Do you remember the salmonella outbreak in 2008-2009 that was the result of tainted peanut butter and caused nine to die and 700 others to become ill? Well, a trial involving that outbreak is gearing up, and a question has arisen regarding the admissibility of expert testimony under Rule 702. But that expert testimony doesn't concern the actual outbreak itself; it relates to the alleged ADHD of one of the defendants.

The defendant in question is Stewart Parnell, a former executive of the now defunct Peanut Corporation of America, which was the source of the salmonella outbreak.

In February 2013, a federal grand jury charged Parnell and three others with a total of 76 federal felony counts. The indictment followed a four-year investigation into PCA’s peanut butter business after it was associated with a national Salmonella outbreak that sickened 700 and killed nine in late 2008 and early 2009. Conspiracy and fraud, along with introducing adulterated food into interstate commerce, top the charges in the criminal case that has also been officially designated as “complex.”

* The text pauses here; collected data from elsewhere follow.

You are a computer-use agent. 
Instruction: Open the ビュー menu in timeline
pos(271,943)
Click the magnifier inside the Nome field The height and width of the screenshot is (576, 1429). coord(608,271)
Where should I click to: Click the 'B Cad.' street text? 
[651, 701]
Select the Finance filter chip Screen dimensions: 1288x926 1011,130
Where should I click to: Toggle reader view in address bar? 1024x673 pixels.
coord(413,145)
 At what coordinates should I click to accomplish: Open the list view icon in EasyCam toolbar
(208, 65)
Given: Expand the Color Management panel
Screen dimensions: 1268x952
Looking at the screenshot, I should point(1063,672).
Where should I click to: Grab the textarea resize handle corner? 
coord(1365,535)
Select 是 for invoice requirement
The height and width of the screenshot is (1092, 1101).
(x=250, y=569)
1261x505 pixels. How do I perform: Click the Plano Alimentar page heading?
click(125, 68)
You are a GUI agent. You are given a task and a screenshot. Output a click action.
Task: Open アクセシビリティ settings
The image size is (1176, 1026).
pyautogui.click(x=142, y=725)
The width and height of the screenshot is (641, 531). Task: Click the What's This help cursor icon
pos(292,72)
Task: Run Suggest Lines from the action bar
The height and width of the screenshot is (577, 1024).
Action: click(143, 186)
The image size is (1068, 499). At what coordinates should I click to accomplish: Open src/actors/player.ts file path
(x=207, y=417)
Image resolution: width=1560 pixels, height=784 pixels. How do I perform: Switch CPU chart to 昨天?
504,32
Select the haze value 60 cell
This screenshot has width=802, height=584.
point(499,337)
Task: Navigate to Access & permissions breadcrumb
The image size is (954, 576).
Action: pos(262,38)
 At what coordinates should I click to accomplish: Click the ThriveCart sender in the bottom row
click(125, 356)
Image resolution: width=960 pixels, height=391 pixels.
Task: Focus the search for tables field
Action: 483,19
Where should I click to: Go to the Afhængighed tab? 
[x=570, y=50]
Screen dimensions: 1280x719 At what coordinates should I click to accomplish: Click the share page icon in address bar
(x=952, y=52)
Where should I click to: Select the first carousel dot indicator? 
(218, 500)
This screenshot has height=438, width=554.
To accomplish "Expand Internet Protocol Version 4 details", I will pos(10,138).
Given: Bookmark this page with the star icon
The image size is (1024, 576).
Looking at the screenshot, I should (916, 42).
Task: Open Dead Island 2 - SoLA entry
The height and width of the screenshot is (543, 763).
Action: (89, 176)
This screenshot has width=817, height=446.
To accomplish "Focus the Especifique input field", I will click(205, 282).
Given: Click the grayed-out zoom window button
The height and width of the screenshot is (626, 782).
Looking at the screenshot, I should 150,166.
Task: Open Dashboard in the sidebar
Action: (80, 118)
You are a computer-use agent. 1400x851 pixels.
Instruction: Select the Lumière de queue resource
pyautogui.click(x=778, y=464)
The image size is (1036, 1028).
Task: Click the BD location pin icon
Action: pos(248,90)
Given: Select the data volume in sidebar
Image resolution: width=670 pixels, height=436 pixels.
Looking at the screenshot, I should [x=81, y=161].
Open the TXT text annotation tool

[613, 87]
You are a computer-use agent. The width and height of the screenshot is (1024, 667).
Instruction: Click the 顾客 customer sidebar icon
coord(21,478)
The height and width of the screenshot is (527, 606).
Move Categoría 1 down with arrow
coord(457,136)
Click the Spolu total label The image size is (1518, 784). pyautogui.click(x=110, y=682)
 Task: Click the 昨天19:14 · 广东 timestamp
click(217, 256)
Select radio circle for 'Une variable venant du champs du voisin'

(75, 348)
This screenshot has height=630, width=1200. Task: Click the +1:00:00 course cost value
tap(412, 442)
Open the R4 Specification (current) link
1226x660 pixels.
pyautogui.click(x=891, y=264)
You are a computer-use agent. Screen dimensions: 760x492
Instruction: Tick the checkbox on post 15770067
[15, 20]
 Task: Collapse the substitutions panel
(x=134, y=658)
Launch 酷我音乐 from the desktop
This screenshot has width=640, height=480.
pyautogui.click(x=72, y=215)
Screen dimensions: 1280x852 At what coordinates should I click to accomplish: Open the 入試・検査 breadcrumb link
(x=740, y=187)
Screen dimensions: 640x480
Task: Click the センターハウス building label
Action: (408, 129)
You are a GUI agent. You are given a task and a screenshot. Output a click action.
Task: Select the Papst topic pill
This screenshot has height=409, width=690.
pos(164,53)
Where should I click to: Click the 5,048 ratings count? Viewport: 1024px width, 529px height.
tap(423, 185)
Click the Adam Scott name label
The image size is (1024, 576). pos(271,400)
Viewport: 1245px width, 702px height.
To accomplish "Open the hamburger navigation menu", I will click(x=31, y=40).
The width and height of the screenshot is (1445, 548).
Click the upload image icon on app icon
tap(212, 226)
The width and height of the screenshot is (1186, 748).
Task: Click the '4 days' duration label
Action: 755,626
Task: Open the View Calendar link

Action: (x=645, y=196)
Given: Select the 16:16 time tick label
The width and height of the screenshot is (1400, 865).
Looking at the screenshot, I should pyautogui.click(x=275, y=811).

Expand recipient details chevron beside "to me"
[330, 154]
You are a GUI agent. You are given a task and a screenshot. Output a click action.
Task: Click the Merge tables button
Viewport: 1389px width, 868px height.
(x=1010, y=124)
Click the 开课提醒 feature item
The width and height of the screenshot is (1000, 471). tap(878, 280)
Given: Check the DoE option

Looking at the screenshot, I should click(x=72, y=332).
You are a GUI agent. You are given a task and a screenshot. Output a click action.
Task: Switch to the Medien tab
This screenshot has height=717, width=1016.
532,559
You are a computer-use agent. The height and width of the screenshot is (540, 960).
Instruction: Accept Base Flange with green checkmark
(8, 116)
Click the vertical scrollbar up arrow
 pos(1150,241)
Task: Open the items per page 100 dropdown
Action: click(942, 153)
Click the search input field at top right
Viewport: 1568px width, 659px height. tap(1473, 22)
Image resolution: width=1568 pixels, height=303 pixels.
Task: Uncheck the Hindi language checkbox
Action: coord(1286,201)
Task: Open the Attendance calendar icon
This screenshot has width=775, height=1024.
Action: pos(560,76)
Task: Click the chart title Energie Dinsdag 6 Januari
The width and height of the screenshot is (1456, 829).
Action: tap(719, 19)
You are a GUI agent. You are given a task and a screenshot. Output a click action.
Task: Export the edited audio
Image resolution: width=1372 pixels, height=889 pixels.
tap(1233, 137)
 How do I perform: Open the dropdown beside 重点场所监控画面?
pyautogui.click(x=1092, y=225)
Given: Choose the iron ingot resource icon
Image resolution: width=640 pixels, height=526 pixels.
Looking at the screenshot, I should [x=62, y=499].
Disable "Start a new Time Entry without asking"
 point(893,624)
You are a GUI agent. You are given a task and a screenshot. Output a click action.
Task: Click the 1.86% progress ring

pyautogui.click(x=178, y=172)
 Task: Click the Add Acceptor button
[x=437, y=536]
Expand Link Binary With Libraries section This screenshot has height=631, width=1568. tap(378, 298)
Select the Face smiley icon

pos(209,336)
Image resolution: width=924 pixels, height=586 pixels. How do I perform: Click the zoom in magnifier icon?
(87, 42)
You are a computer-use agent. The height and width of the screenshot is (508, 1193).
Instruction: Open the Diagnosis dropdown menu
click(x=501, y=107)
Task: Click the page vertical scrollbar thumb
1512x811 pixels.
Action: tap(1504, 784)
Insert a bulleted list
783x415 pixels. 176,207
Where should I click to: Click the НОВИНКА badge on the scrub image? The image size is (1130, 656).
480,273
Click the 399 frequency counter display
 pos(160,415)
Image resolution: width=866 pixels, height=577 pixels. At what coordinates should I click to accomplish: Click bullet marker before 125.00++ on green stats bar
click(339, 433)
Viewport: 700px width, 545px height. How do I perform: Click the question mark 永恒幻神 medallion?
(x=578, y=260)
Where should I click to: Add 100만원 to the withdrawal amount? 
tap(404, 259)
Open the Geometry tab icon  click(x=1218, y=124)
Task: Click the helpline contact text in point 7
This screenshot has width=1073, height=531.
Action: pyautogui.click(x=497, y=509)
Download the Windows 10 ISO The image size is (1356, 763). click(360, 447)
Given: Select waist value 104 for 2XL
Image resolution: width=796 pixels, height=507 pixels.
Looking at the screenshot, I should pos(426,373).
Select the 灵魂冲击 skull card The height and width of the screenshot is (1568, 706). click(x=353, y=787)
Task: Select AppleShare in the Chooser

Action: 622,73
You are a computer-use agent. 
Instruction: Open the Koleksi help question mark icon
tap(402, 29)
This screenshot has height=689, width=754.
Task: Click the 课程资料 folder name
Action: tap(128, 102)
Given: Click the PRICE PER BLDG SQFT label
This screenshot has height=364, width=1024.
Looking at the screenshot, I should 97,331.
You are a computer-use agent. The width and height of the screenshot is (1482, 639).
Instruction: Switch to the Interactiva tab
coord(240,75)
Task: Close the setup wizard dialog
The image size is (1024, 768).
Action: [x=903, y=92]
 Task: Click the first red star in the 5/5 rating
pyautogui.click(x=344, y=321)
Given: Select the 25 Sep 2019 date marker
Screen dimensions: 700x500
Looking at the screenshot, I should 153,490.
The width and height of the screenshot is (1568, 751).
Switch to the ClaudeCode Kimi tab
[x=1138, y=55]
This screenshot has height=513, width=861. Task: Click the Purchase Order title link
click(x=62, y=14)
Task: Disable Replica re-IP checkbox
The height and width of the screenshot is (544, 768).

Parnell has given notice that he intends to call Dr. Joseph C. Conley, Jr. as an expert witness, who will claim that Parnell suffers from ADHD.

Austin argues that Conley meets a three-part test for expert witnesses established by the U.S. Supreme Court in that he is qualified, used a reliable methodology, and would provide testimony that would assist the trier of fact. Conley is a licensed clinical psychologist in the Commonwealth of Virginia who claims to have made 8-10,000 ADHD evaluations over the course of his career. Austin claims the government has not challenged his qualifications.

The defense also claims that Conley’s methodology enjoys wide use and acceptance. The expert from Johns Hopkins brought in by the government said that the tests Conley administered on Parnell “were pretty reasonable.”

K. Alan Dasher, the assistant U.S. attorney for the Middle District of Georgia, counters that

that Conley’s methodology is not reliable and not based on sufficient facts, that his testimony won’t benefit the jury, and that its potential to provide useful information is substantially outweighed by its potential to confuse and mislead the jury.  Dasher claims Conley’s methodology is unreliable because he failed to interview enough people who knew Parnell or review his medical records before making the ADHD diagnosis. Since ADHD is a childhood condition that can extend into a person’s adult years, the government’s expert held that it was important to delve into one’s records as a youth to validate the diagnosis.  

“Adult recall of childhood symptoms tends to be unreliable, and it is beneficial to obtain ancillary information,” Dasher wrote. “Dr. Conley not only failed to obtain ancillary information, he failed to obtained any information as to this requirement. He obtained no childhood history at all from any source before making his diagnosis, not even from his own patient, which, according to Dr. Schretlen, is the minimum a clinician should do.”

It will be interesting to see how the court rules on this issue.